Governo onori accordi con Bruxelles o si dimetta

“Il Governo ha negoziato una manovra triennale da 40 mld con Bruxelles. Ora la faccia altrimenti, si dimetta. Con le turbolenze dei mercati e la crisi greca non e’ immaginabile che l’Italia non tenga fede all’impegno con Bruxelles. Così Enrico nel corso del suo intervento durante la Conferenza nazionale per il lavoro del Pd in corso a Genova. “Vogliamo assumerci anche nel campo economico e sociale, ha proseguito il vicesegretario del Pd, la responsabilità del cambiamento.
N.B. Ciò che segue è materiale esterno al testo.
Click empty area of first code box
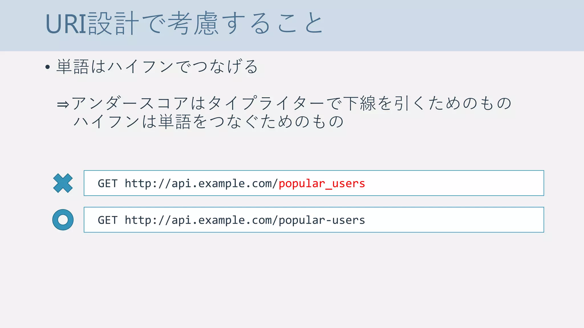Screen dimensions: 584x328 click(456, 183)
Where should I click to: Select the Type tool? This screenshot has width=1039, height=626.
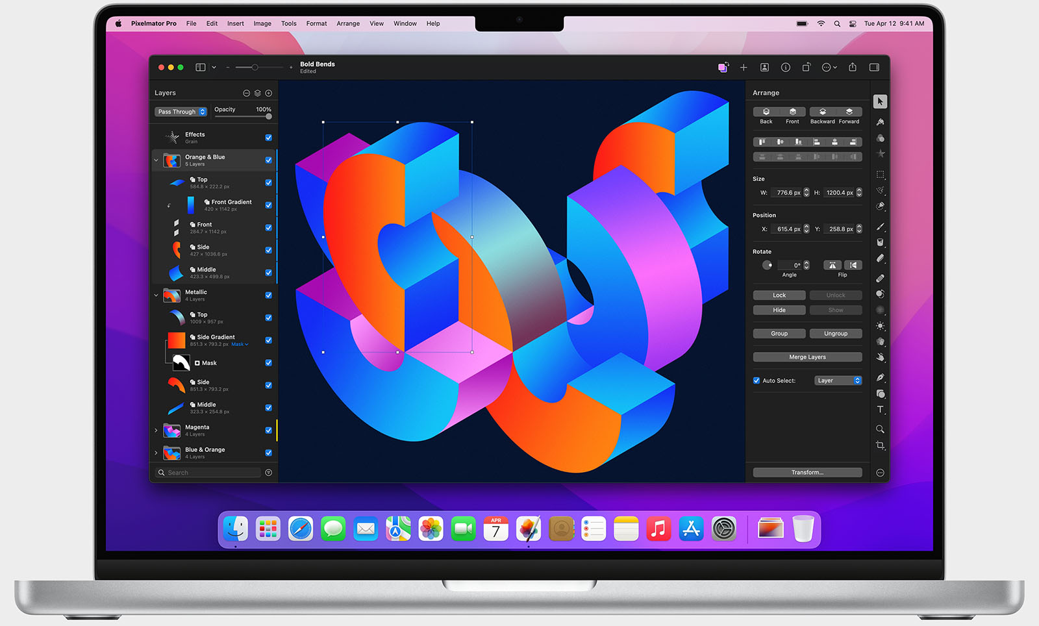[x=880, y=410]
Noi non siamo conservatori, crediamo nelle esigenza delle riforme a differenza di un governo bloccato e distante dai problemi del Paese. Se fossimo noi al governo – ha sottolineato Enrico – lavoreremmo per unire e non ho dubbi che, sulla scia del documento unitario del 2008 dei sindacati, si potrebbe trovare già nella prossima settimana, sui temi cruciali della rappresentanza, un accordo avanzato. Si tratterebbe di un segnale importante per un paese invece costantemente diviso e bloccato”.”È evidente – ha aggiunto – che se c’è lavoro c’è anche crescita e noi vogliamo riforme che spingano la crescita del Paese. Dobbiamo puntare sui giovani e sulle donne: investire su di loro vuol dire rimettere vera benzina nel motore dell’Italia. Nel Pd – ha concluso Enrico -, come si dimostra anche oggi, vi è una discussione vera, anche con posizioni diverse. Ma questo è il nostro stile. Noi non siamo il Partito del pensiero unico”.